Dawn French, now 57, was 18 when she lost her father to suicide. "I still have sadness about it," she says. "Massive sadness. And I think it's been a centre point of my life what happened with my dad." It was, she says, "just like a bomb went off in our family". As a child and teen, French felt empowered by her "very funny" father. A key moment for her came when hot pants were in fashion and, dressed in a very short pair, she was about to go to a party. "I've always been a big girl and shouldn't really have been wearing hot pants. But he told me I was completely beautiful and how amazing I looked in them. I went on cloud nine to this party and I've actually never left that party. It was armour."

Jamie Oliver

Jamie Oliver.
Jamie Oliver.

Jamie Oliver was introduced early to hard work by his father. As an 8-year-old, he would help in the pub that his parents, Trevor and Sally, still run in Essex. He was "probably 9 or 10" when he started preparing vegetables in the kitchen. "Dad has always expected a lot of graft from me. A lot of physical effort. And certainly enough obedience. I was just scared enough of Dad - which I think is important. A little bit of fear doesn't hurt. But he's a very loving dad."

Martin Amis

British writer Martin Amis.
British writer Martin Amis.

Martin Amis had enormous affection for the late Sir Kingsley, although he was "very absentee" as a father.

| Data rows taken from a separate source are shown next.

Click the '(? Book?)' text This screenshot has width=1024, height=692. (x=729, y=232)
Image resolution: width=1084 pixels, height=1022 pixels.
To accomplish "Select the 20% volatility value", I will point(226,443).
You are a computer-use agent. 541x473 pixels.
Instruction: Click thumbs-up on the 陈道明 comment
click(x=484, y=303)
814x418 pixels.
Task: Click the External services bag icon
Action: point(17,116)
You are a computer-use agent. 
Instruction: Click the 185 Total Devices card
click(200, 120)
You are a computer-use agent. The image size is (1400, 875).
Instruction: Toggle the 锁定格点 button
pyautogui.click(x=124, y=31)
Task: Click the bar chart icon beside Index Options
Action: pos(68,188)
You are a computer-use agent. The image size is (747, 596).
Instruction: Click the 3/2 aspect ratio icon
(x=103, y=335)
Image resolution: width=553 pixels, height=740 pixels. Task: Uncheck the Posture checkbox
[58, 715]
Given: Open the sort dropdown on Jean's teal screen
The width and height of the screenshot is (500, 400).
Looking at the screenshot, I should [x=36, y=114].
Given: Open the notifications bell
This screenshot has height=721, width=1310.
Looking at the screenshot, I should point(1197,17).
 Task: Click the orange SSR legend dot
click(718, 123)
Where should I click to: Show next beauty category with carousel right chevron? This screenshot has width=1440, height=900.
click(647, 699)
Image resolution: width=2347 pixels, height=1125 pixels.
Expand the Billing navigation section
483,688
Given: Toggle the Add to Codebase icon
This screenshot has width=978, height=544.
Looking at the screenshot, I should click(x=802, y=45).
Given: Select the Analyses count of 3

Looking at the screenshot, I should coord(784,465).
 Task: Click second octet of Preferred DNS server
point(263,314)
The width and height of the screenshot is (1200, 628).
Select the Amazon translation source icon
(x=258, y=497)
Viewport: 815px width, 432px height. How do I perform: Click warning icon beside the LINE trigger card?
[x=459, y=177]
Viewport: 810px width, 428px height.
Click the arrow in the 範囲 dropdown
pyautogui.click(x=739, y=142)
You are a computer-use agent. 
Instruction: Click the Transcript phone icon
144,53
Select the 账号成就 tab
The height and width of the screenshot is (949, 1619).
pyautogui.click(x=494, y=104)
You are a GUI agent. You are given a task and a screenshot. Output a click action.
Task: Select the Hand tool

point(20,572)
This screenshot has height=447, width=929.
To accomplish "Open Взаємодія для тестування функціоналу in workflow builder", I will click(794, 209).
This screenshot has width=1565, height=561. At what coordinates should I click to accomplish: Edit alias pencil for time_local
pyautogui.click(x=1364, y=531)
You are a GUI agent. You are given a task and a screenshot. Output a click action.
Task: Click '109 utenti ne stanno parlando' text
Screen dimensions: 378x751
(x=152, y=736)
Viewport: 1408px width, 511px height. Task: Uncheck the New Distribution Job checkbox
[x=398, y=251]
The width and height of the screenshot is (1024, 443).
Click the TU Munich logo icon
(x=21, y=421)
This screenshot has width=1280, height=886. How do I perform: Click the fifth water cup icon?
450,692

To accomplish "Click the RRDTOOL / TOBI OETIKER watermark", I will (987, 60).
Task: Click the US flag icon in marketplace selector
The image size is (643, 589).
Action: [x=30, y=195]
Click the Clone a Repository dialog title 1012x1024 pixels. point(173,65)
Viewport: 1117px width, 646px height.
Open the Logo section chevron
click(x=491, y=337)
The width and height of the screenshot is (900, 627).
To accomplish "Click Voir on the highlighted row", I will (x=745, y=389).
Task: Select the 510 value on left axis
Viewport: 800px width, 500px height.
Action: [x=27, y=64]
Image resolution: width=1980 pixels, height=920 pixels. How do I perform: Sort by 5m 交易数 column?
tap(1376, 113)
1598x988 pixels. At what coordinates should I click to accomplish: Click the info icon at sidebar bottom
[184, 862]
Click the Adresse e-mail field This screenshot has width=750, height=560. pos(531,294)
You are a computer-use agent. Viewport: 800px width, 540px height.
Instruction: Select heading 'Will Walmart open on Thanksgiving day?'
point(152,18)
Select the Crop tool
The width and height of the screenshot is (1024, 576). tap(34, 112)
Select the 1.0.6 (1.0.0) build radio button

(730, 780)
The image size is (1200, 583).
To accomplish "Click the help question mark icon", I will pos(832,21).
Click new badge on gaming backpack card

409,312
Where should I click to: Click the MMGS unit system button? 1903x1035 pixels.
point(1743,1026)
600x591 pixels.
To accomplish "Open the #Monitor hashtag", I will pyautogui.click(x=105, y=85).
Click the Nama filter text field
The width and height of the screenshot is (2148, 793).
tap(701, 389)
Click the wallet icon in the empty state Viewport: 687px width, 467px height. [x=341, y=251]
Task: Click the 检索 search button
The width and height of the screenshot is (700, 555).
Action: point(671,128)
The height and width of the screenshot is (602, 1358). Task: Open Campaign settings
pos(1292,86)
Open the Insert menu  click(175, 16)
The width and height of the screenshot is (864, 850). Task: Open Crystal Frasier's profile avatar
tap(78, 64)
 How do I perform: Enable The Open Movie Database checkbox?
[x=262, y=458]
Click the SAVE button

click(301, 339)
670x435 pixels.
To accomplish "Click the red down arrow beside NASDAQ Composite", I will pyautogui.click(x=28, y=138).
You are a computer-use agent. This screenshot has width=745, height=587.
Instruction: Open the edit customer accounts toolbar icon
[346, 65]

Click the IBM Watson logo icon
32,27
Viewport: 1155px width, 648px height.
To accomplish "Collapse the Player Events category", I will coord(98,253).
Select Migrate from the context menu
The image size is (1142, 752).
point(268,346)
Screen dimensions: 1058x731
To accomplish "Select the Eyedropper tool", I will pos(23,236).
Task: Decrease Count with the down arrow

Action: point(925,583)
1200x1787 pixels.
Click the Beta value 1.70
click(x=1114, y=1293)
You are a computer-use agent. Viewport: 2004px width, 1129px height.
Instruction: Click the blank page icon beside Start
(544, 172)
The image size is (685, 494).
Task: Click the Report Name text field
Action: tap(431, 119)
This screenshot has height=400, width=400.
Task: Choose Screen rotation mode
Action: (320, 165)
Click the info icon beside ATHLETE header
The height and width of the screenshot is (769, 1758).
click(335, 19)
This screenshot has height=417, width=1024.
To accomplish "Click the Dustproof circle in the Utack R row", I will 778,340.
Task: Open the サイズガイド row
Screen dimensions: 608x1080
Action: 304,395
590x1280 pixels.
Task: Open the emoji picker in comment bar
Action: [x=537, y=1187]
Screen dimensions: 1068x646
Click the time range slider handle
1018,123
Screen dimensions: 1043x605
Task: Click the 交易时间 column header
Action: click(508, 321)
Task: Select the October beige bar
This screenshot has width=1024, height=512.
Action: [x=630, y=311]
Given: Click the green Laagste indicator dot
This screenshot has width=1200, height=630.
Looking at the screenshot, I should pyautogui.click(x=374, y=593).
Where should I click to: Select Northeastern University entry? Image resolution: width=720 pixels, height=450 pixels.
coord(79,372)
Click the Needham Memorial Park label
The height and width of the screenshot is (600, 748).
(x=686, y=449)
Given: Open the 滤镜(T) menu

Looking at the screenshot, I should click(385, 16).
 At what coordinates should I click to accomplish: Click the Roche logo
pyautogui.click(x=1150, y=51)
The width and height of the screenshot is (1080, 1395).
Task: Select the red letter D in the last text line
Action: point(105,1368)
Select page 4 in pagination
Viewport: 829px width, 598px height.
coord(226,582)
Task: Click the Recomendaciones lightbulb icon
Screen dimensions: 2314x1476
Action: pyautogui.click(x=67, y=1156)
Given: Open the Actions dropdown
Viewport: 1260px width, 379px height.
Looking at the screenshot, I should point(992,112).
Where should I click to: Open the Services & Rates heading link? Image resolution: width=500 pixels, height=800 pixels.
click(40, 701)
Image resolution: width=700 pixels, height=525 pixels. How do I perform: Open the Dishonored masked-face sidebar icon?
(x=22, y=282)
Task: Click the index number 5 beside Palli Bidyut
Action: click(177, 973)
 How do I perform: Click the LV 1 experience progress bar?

"He only got really interested in me when I started reading properly," he said. "Whenever you saw him on his way to his study, he would always say something funny and it was always because of the way he said it, the wit, the use of words, and that went an awful long way. Meeting him around the house was always a pleasure. And he did tell us stories at night and they were great stories." As Amis grew older, the relationship deepened. "It was Hitch [his great, late friend Christopher Hitchens] who said he'd never seen a father and son get on as well as we did. It was also a great literary friendship, too."

Of his dying: "You do feel a sense of levitation when your father dies, that you're sort of coming up into the front rank of those facing death, that parents are sort of intercessionary figures."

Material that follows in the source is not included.